What the task requires - In the press release on lake clarity, give the stretch from "Press Release: 13" through "lakes from space." again, changing "volunteers" to "helpers".

Extract provided -
------
Press Release: 13
January 2003
Contact: Thomas
Lillesand, (608) 263-3251, tmlilles@facstaff.wisc.edu
RESEARCHERS TRACK LAKE CLARITY
FROM SPACE
- TEXT -
Graphics are included in a separate file at
http://www.lakesat.org/lakes_from_space_graphics.php
MADISON – Assisted by hundreds of volunteers around the state, University
of Wisconsin-Madison researchers and their cooperators have developed
a method of assessing the water quality of Wisconsin’s lakes from space.
Using
images captured 438 miles above the earth, they have completed the
first satellite-based inventory of the clarity of the largest 8,000
lakes in the state. The inventory is available to the public in map
form on the Web, where it is possible to zoom in for a close look at
your favorite lake or group of lakes.
"We
are pleased to help usher in the Year of Water in Wisconsin with a
new tool to aid in monitoring lake water quality statewide," says Thomas
Lillesand, who led the effort as director of UW-Madison’s Environmental
Remote Sensing Center.
"Our
research aims to integrate satellite data into the state’s day-to-day
lake management programs. This won’t eliminate the need for conventional
water quality monitoring, but it will greatly increase the benefits
of ground-based sampling."
The
statewide effort is part of a multifaceted research project funded
by NASA called the Satellite Lake Observatory Initiative. The UW-Madison
Center for Limnology, Green Bay Metropolitan Sewerage District, Fox-Wolf
Watershed Alliance, Inc., and Wisconsin Department of Natural Resources
have all cooperated to provide "ground truth" water quality data necessary
to calibrate the satellite images.
As
part of the DNR’s Self-Help Citizen Lake Monitoring Program, volunteers
across Wisconsin routinely measure the clarity of their local lakes
with simple tools called secchi discs, which look like oversized CDs
with a bold black-and-white pattern on top. A metal secchi disc is
lowered on a tether into the water until it is just deep enough to
disappear from sight. At that point the user records the depth. The
clarity of water often is expressed in terms of secchi depths.
------
Dataset excerpts -
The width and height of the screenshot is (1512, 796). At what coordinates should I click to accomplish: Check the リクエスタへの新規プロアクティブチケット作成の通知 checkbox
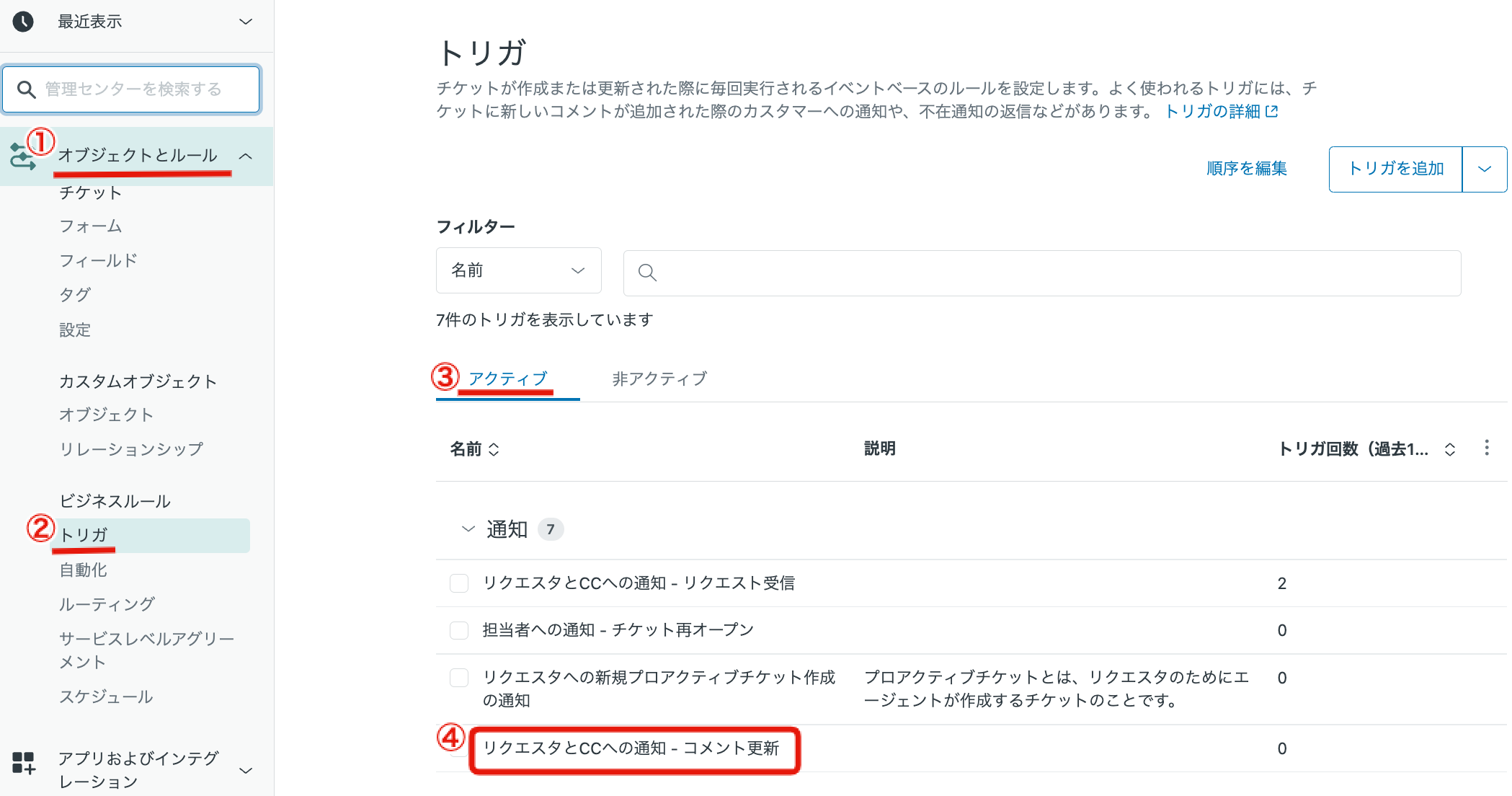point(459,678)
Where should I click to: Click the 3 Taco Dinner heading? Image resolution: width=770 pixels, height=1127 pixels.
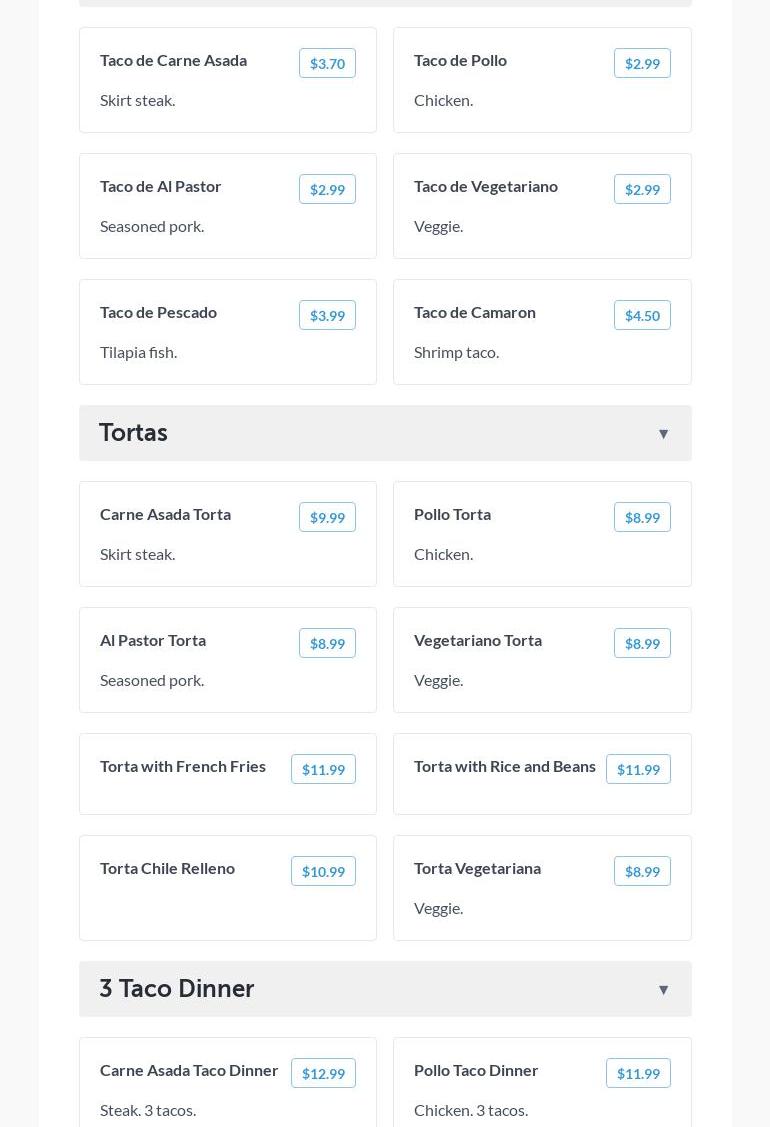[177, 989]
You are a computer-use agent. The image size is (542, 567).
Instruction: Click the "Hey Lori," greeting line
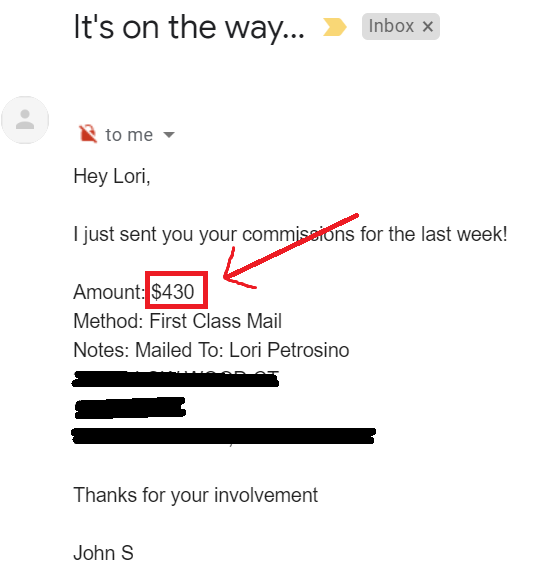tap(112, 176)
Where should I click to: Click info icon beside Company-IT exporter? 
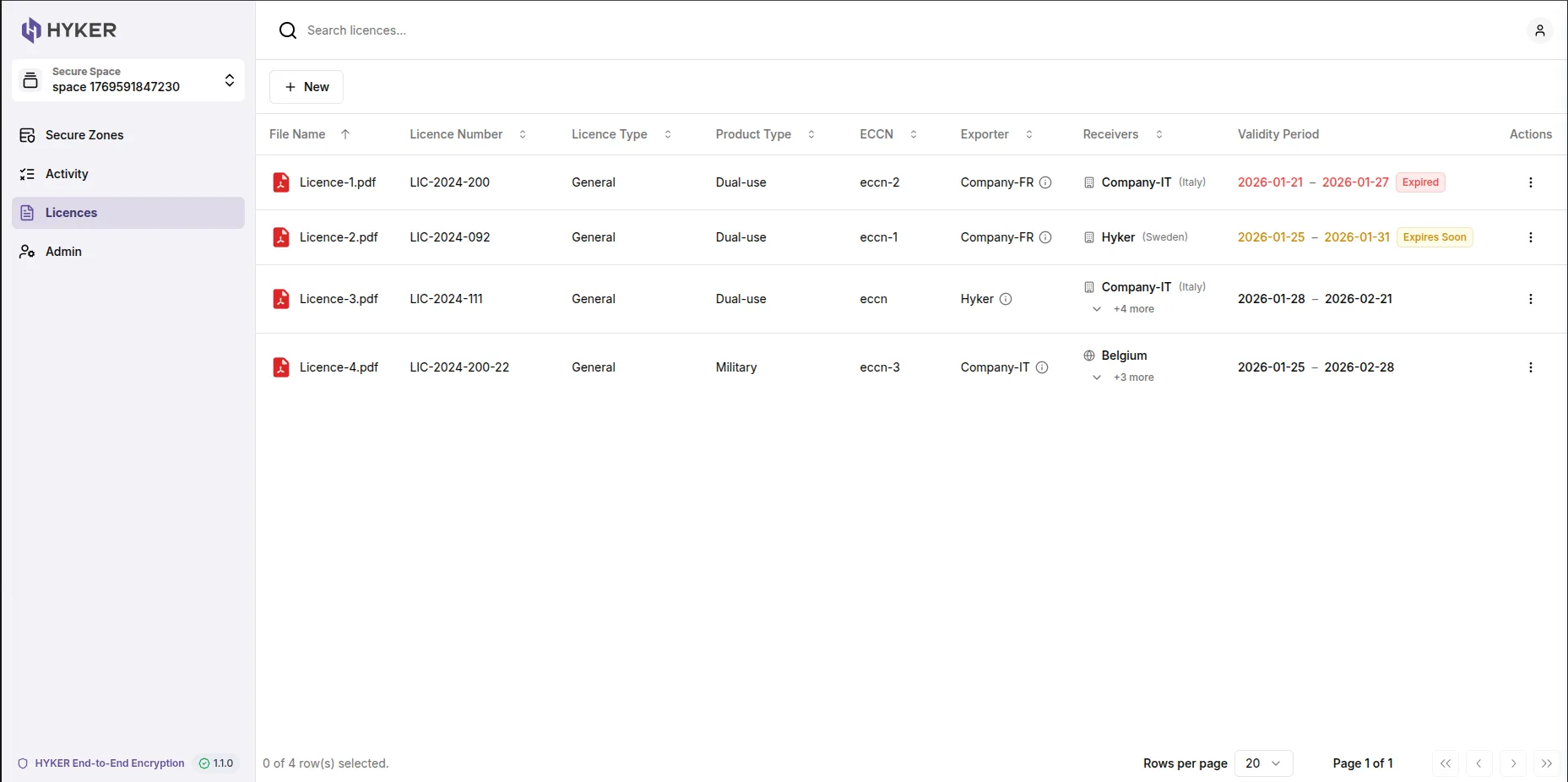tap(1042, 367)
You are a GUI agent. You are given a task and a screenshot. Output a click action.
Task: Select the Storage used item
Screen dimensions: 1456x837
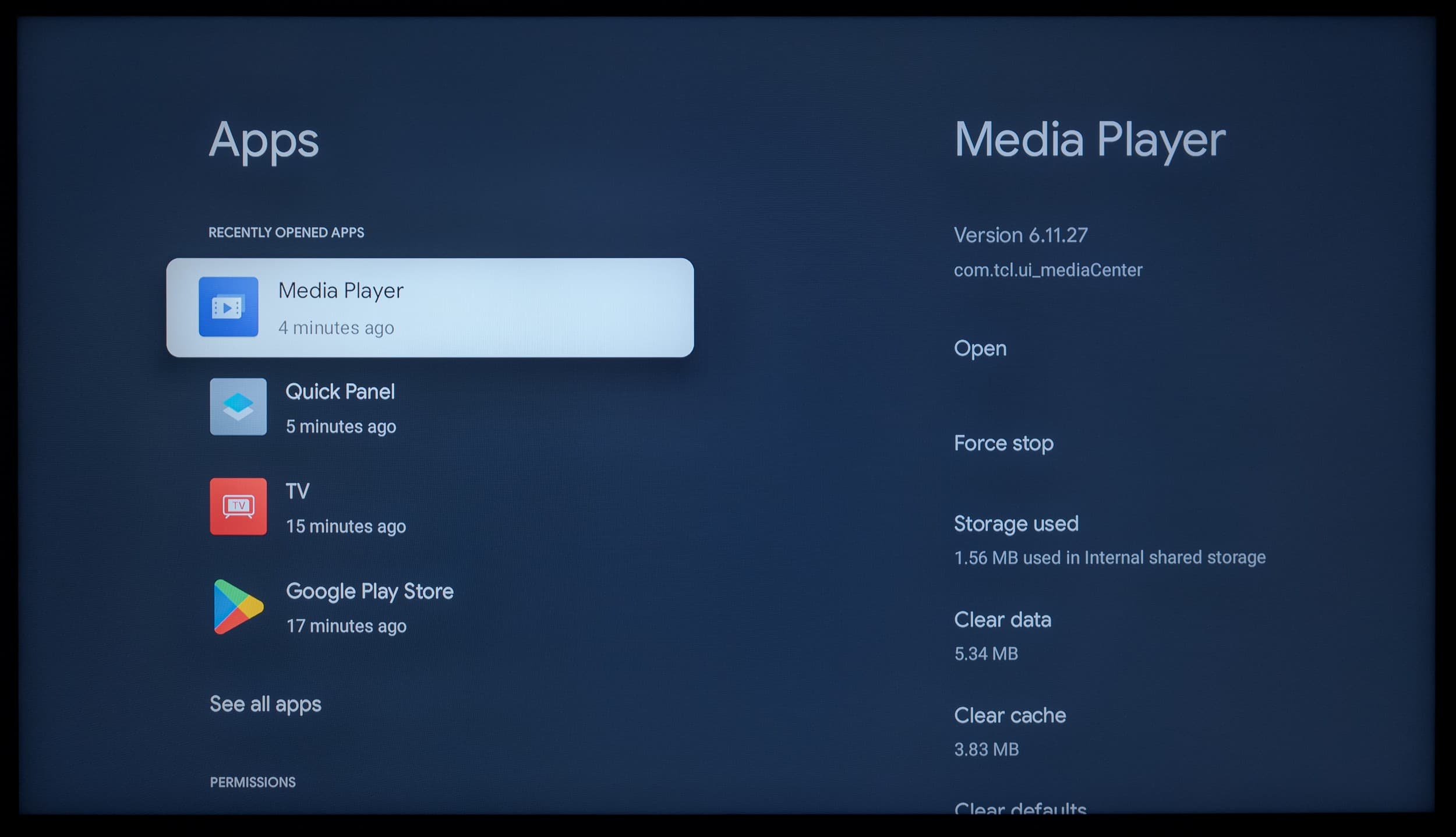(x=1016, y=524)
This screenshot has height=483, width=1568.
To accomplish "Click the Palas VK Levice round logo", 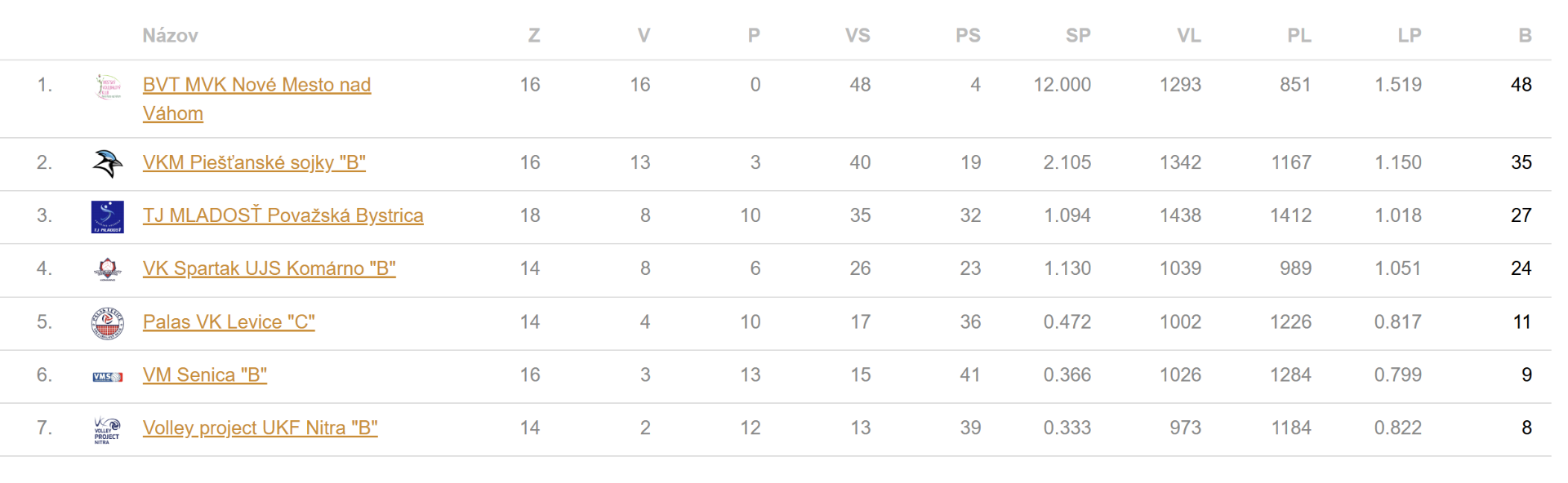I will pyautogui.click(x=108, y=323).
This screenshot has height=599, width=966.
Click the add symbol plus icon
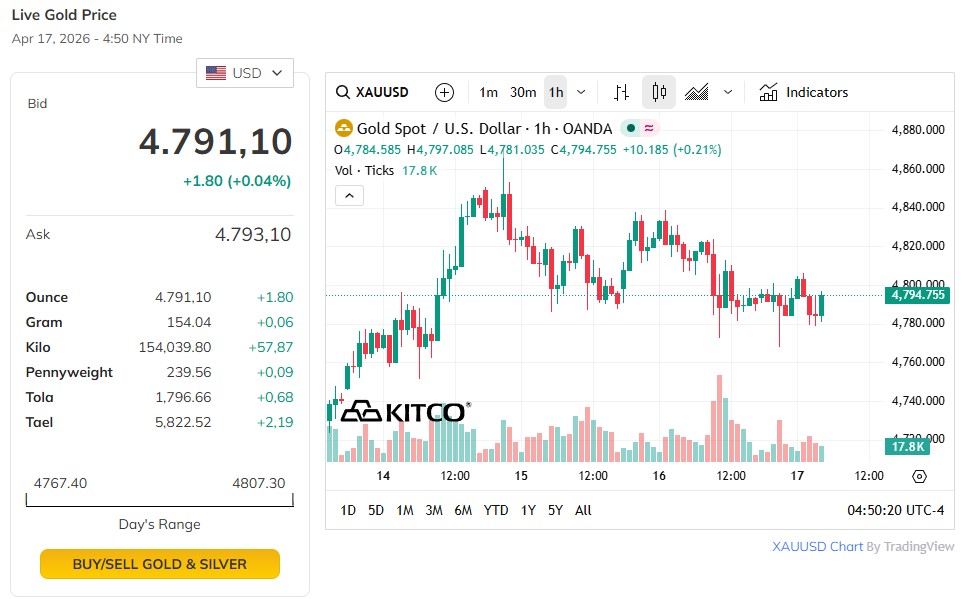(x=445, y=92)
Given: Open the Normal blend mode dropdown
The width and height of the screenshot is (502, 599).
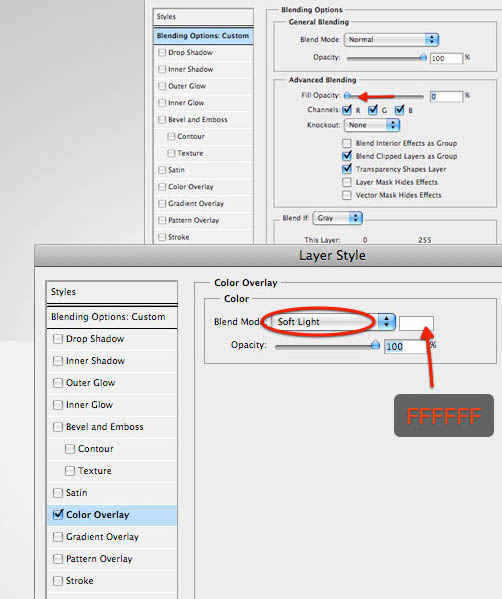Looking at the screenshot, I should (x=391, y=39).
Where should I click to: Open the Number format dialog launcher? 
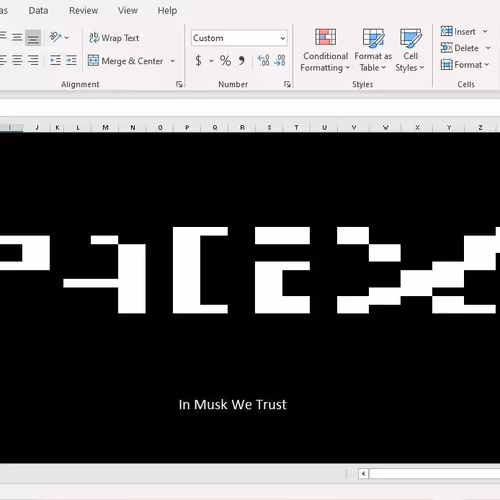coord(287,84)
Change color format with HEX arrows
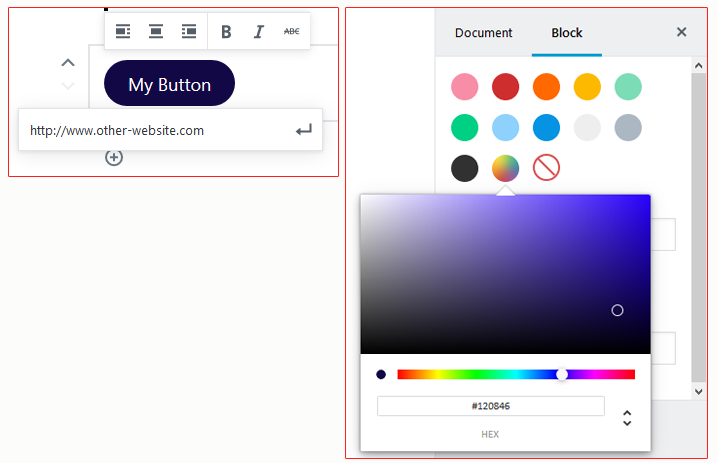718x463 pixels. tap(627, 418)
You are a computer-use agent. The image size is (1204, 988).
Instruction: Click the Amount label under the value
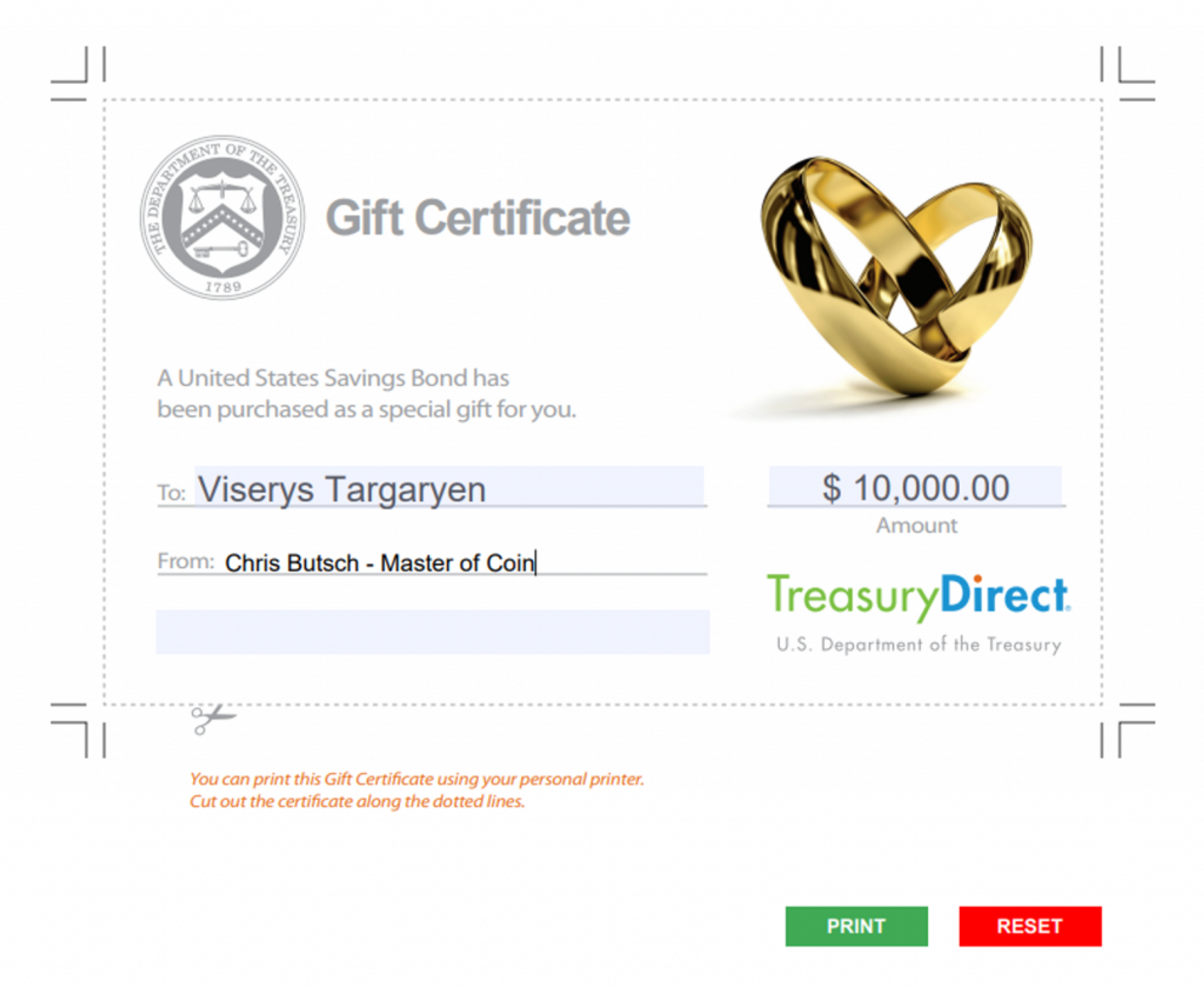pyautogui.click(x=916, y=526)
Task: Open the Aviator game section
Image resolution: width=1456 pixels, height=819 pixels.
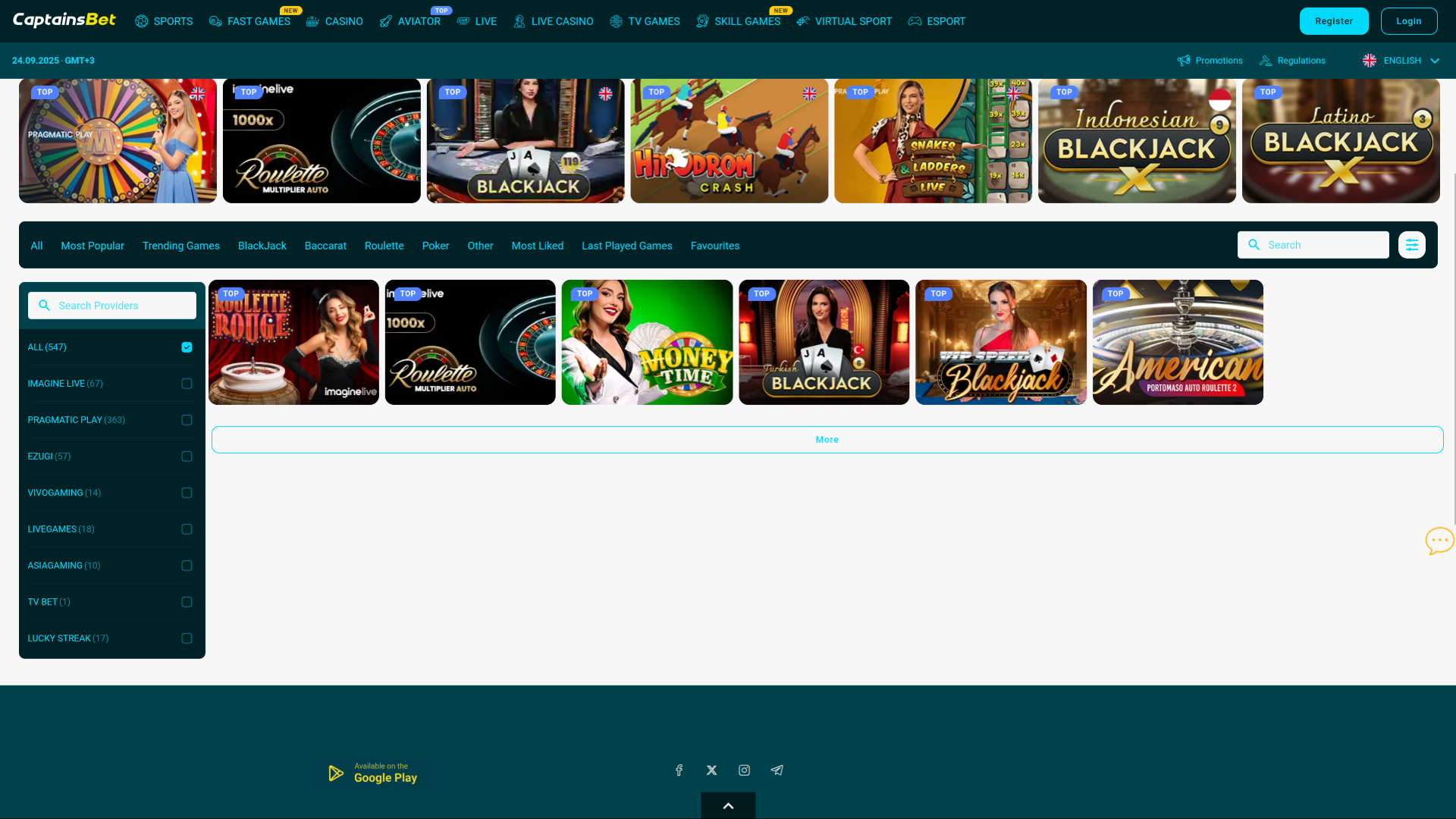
------
Exercise result -
Press Release: 13
January 2003
Contact: Thomas
Lillesand, (608) 263-3251, tmlilles@facstaff.wisc.edu
RESEARCHERS TRACK LAKE CLARITY
FROM SPACE
- TEXT -
Graphics are included in a separate file at
http://www.lakesat.org/lakes_from_space_graphics.php
MADISON – Assisted by hundreds of helpers around the state, University
of Wisconsin-Madison researchers and their cooperators have developed
a method of assessing the water quality of Wisconsin’s lakes from space.